The 23-year-old got his chances and made the most of them. He rebounded from two ugly June starts in which he recorded two losses and allowed 12 earned runs in 12.1 innings pitched, to post a 5-1 record with a 1.77 ERA in July and August. He attributes the turn around to the support of his coaches and refined focus on the hill.
"Hector and [Cyclones manager] Edgar Alfonzo were behind me as a starter even through my first four starts which were poor. That support really allowed me to turn it around and have a lot of positives this season," he said.
"I think it was a matter of focusing and not over-thinking anymore which allowed to have a good summer. I was trying to outsmart hitters instead of staying with the chess match and the numbers. When I got back to just focusing on each pitch to each batter, things came together," he continued.
What came together was a better understanding of what he tried to do with his pitches—not just the expansion of his repertoire but a better command of each pitch. First off, he needed great control of his high-80s fastball to set up his secondary pitches, his slider and changeup. What it took for Waechter was learning to become a pitcher—as easy as that may sound.

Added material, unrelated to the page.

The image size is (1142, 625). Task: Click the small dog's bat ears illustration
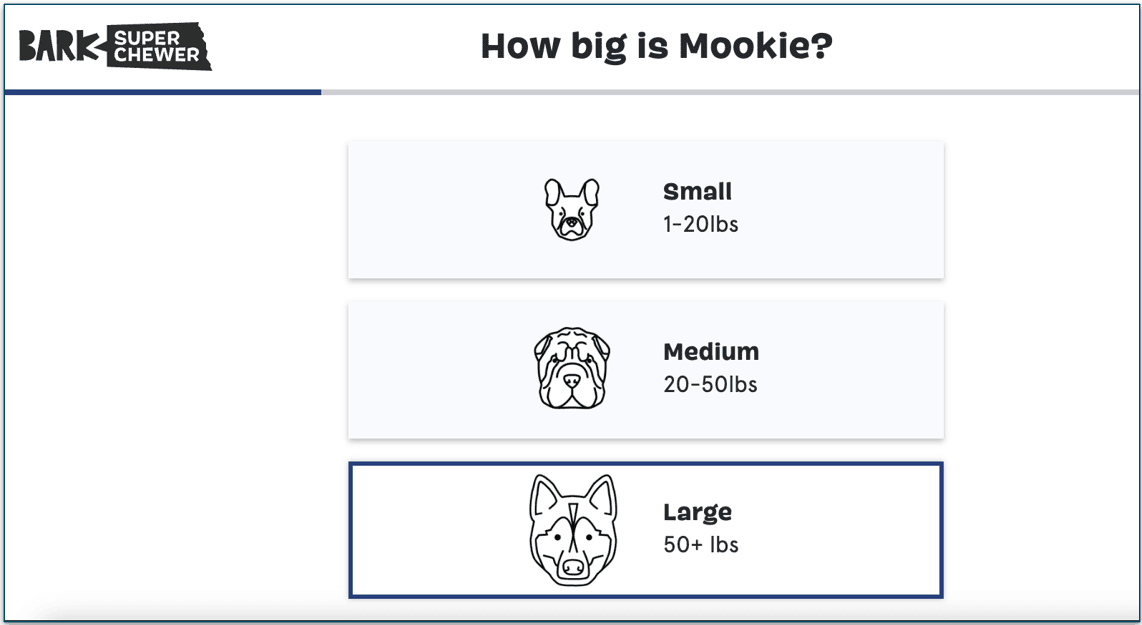[571, 190]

"I got away from being a thrower which is what I was doing in college. I've really begun to pitch more and I think that's made the biggest difference. Working with the veterans and the coordinators was big," he detailed.
For the majority of the season, he attacked hitters with two-plus pitches while he worked on the development of his changeup. In the pitcher-friendly NY-Penn League, he did a good job of limiting damage by keeping his walks down (17 BB allowed) while the opposition hit .240 off him. Yet to keep his momentum going, he knows the speed in which he can get his changeup to be effective, the quicker his game will solidify.
"I really improved on locating my fastball and slider. I worked on developing a changeup, but that's really here or there right now—sometimes it's there, sometimes it's not," he said. "I would hope that when my changeup gets stronger, it will help me get more consistency. When you are going out there with one or two pitches in your bag, it's really easy for a hitter to just tee off. I have to be able to locate all three pitches."
The key to his off-season will be his changeup and continued work on his focus and timing. He proved this season that his elbow is at full strength and that he can be relied on, but now it is about connecting the pieces and staying sharp each start out.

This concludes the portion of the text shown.